Gıdalara “trafik ışığı” önerisi

Gıda İzleme Örgütü “Foodwatch” bünyesinde beslenme uzmanı olarak görev yapan Dario Sarmadi radikal bir çözümden yana: "Aşırı şekerli içecek üreten firmalardan ek vergi alınmalı. Böylece daha sağlıklı ürünler geliştirmek zorunda kalırlar.” İngiltere’de benzer bir uygulamanın bu yılın Nisan ayında yürürlüğe girdiğini hatırlatan Sarmadi, “Coca Cola bu yüzden formülünü değiştirdi ve İngiltere’de daha az şekerli ürünler piyasaya sürdü. Alman hükümeti de artık uyanmalı. Reklamlar da büyüteç altına alınmalı. Reklamı yapılan her dört çocuk gıda ürününden üçü, şeker ve yağ deposu atıştırmalıklardan oluşuyor” diyor.

Gıda ürünlerinde “trafik ışığı” modelinin mutlaka uygulanması gerektiğini savunan Sarmadi, “Yağ, şeker ve tuz miktarı yüksek ürünler kırmızı; kabul edilebilir düzeyde olanlar sarı; düşük seviyede yani sağlıklı ürünler ise yeşil renkle işaretlenmeli” diye konuşuyor. Avrupa Parlamentosu, bu yöndeki bir düzenlemeyi reddetmişti.

“Bakan Klöckner yine de gönüllülük esasına dayalı bir gıda ışık sistemini yürürlüğe koyabilir” diyen Foodwatch yetkilisi, ancak bunun kriterlerini belirleme işinin gıda endüstrisine bırakılmaması gerektiğini düşünüyor: “Onlar kendi trafik ışığı sisteminin tanıtımında örneğin Nutella’yı sarı ile işaretlemişler.
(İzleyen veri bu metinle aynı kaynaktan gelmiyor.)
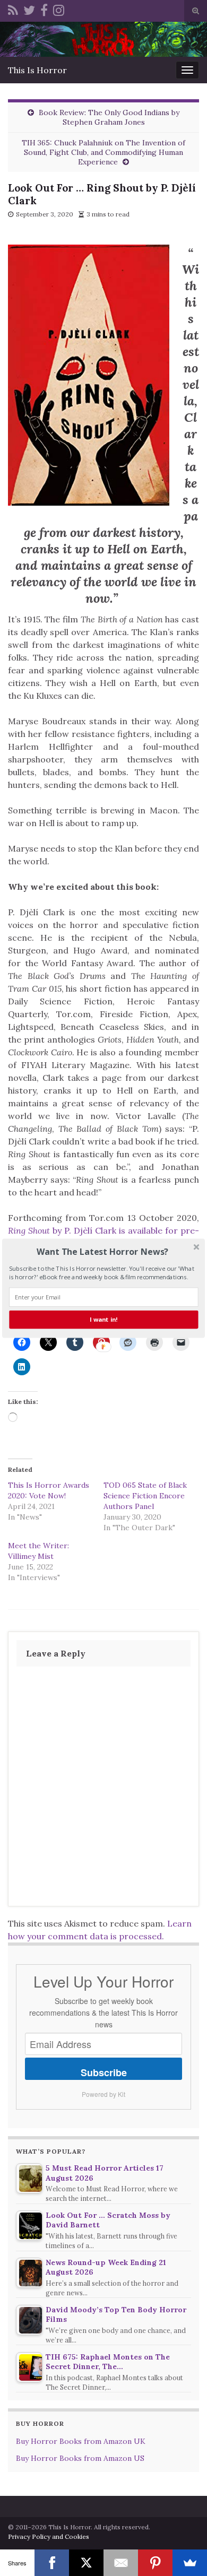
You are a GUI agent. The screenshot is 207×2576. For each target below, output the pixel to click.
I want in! (103, 1319)
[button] (102, 1251)
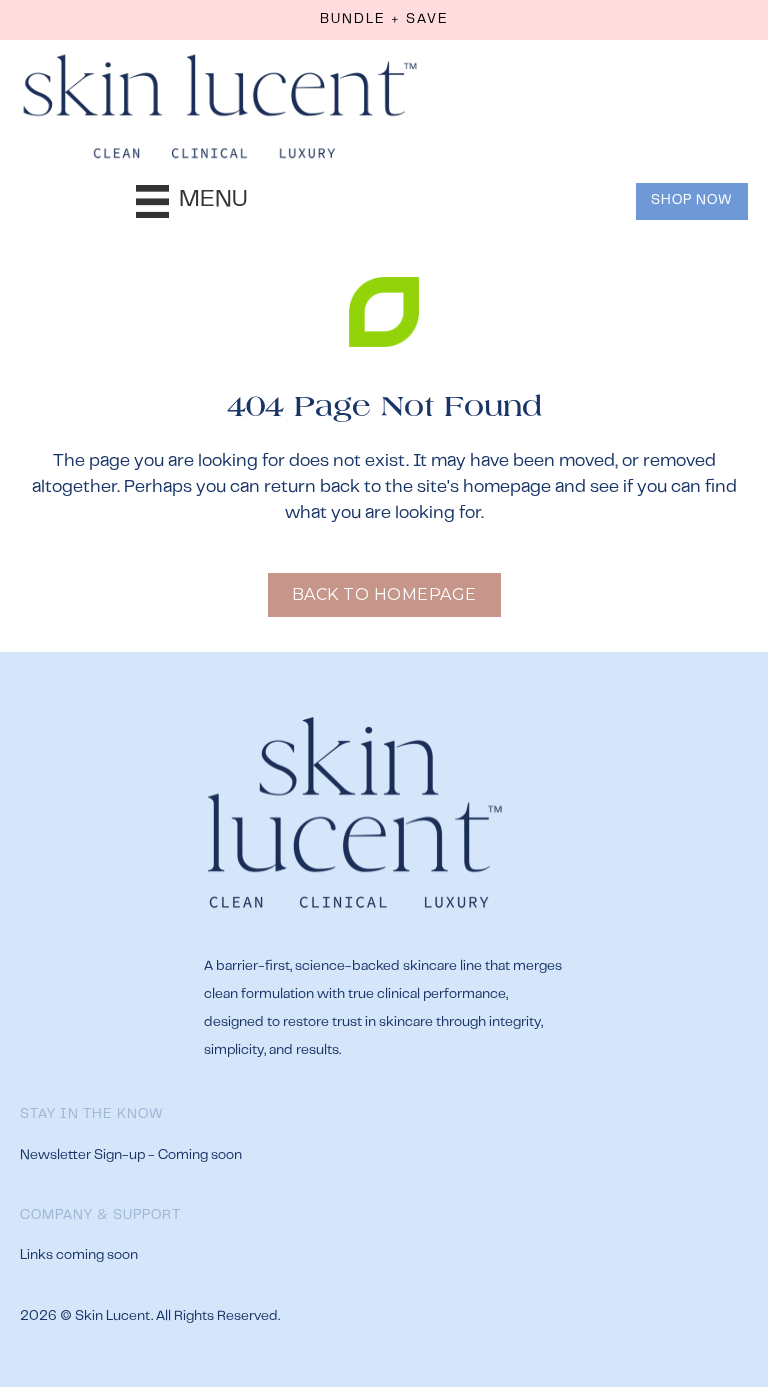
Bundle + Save (384, 20)
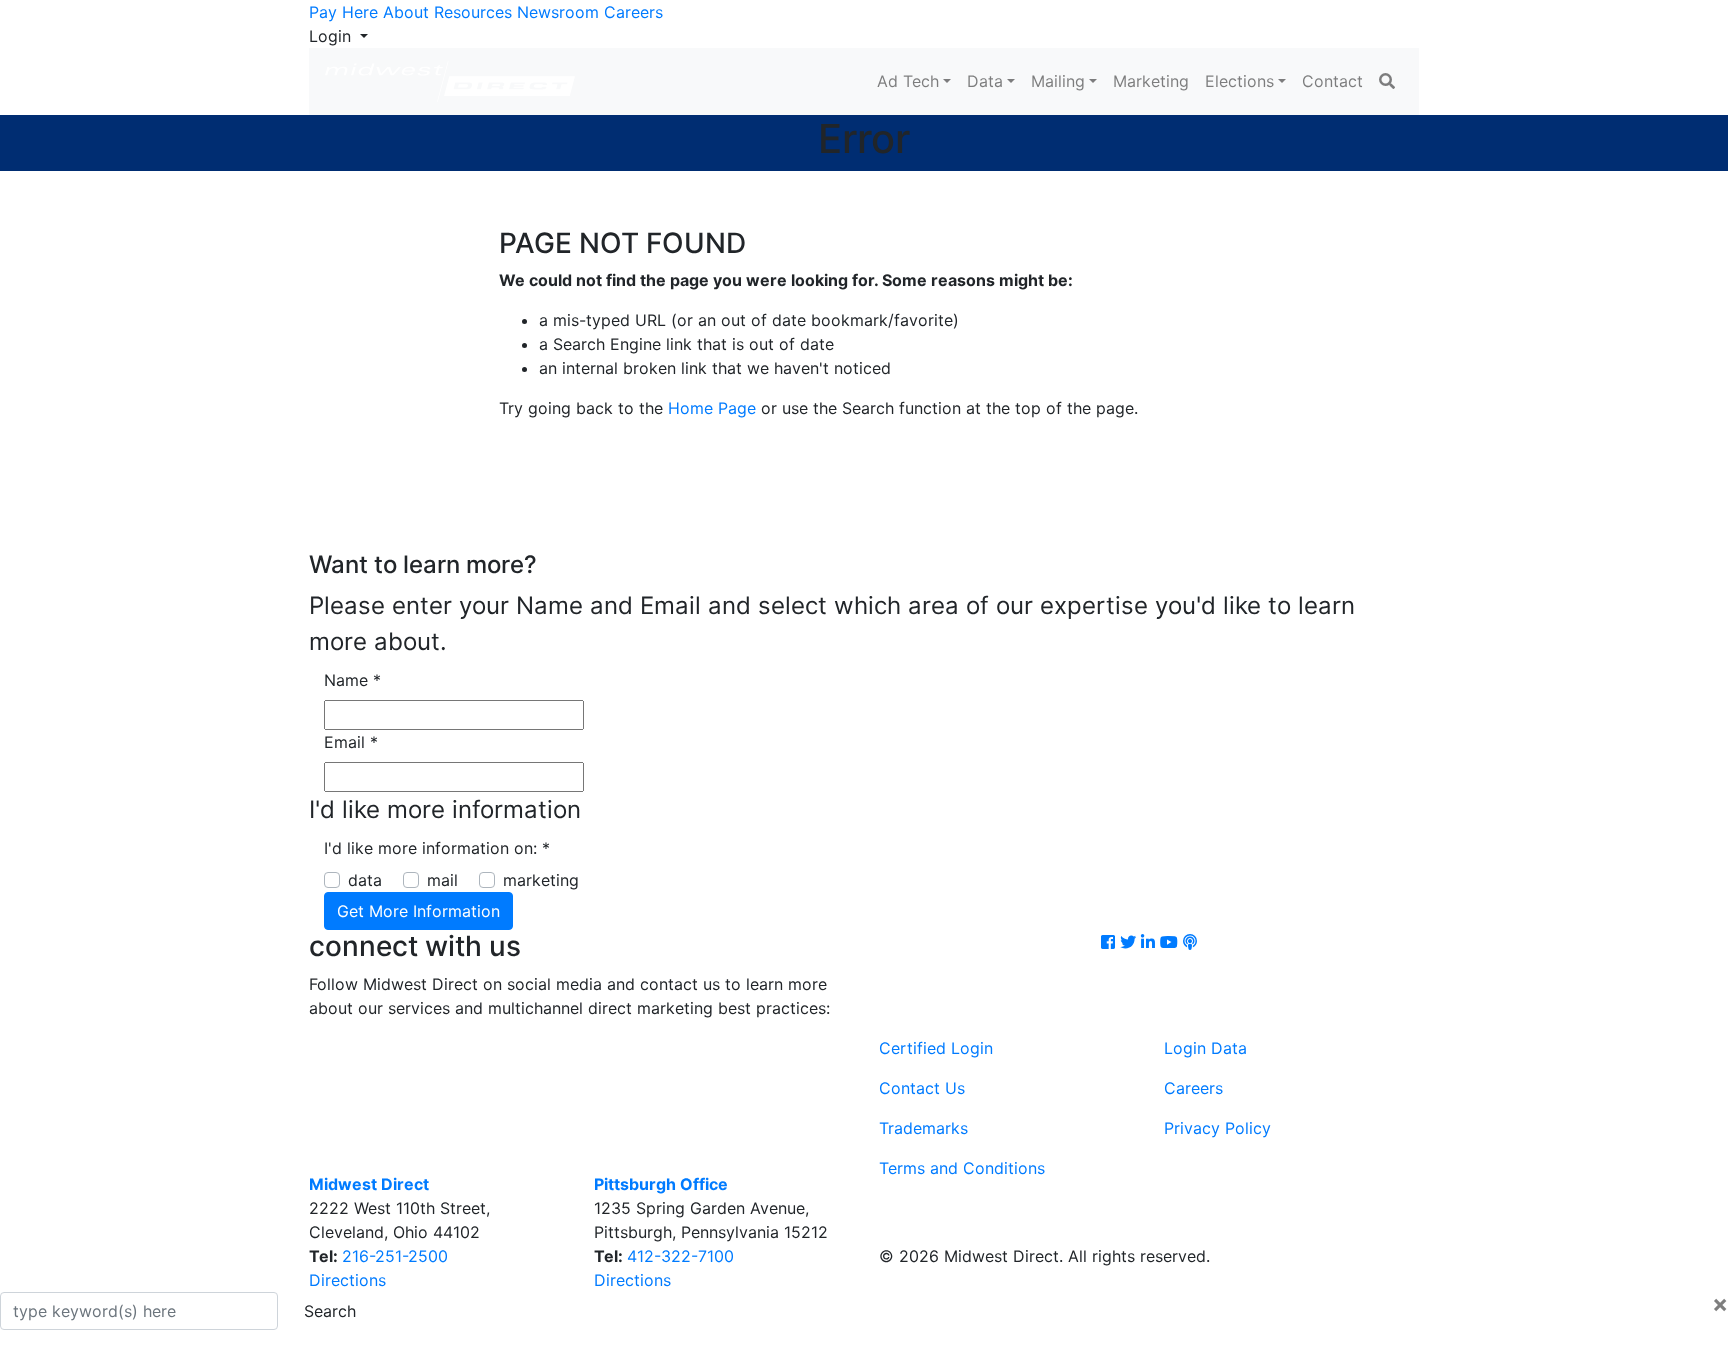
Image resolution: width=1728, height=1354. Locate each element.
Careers (633, 12)
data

Oysa bu ürün yüzde 90 oranında yağdan oluşuyor. Bu yanıltıcı bir uyarı. Çünkü onlar ürünün tümündeki değil, küçük bir ölçüdeki değerleri esas alıyor.”

Beslenme alışkanlıkları değişti

Tüketici hakları savunucusu Gabriele Janthur, üzerinde “EU Bio” damgası olan bir sütü alışveriş arabasına koyuyor. Bu damga, sütün organik tarım ürünleri yedirilen ve tabii ihtiyaçlarına uygun ortamda beslenen ineklerden elde edildiği anlamına geliyor. Janthur, "Bu süt, süpermarketin en uzak köşesinde bulunuyor. Buraya ulaşmak isteyen herkes, diğer ürünlerin de önünden geçmek zorunda. Mesela dondurulmuş pizzaların” diyor.

Janthur, market turunun sonunda şu saptamayı yapıyor: “Beslenme günümüzde çok zorlu bir alan hâline geldi. Çünkü her fırsatta ve durumda bir şeyler yiyoruz. Her şey bol miktarda mevcut. Bu da sağlıklı beslenmeyi zorlaştırıyor. Hâl böyle olunca da süpermarketlerden mutlu ayrılmak kolay olmuyor. Ben mesela, eğer bol miktarda sebze ve meyve aldıysam, yani alışveriş arabamda çokça yeşillik varsa, o zaman mutlu oluyorum.”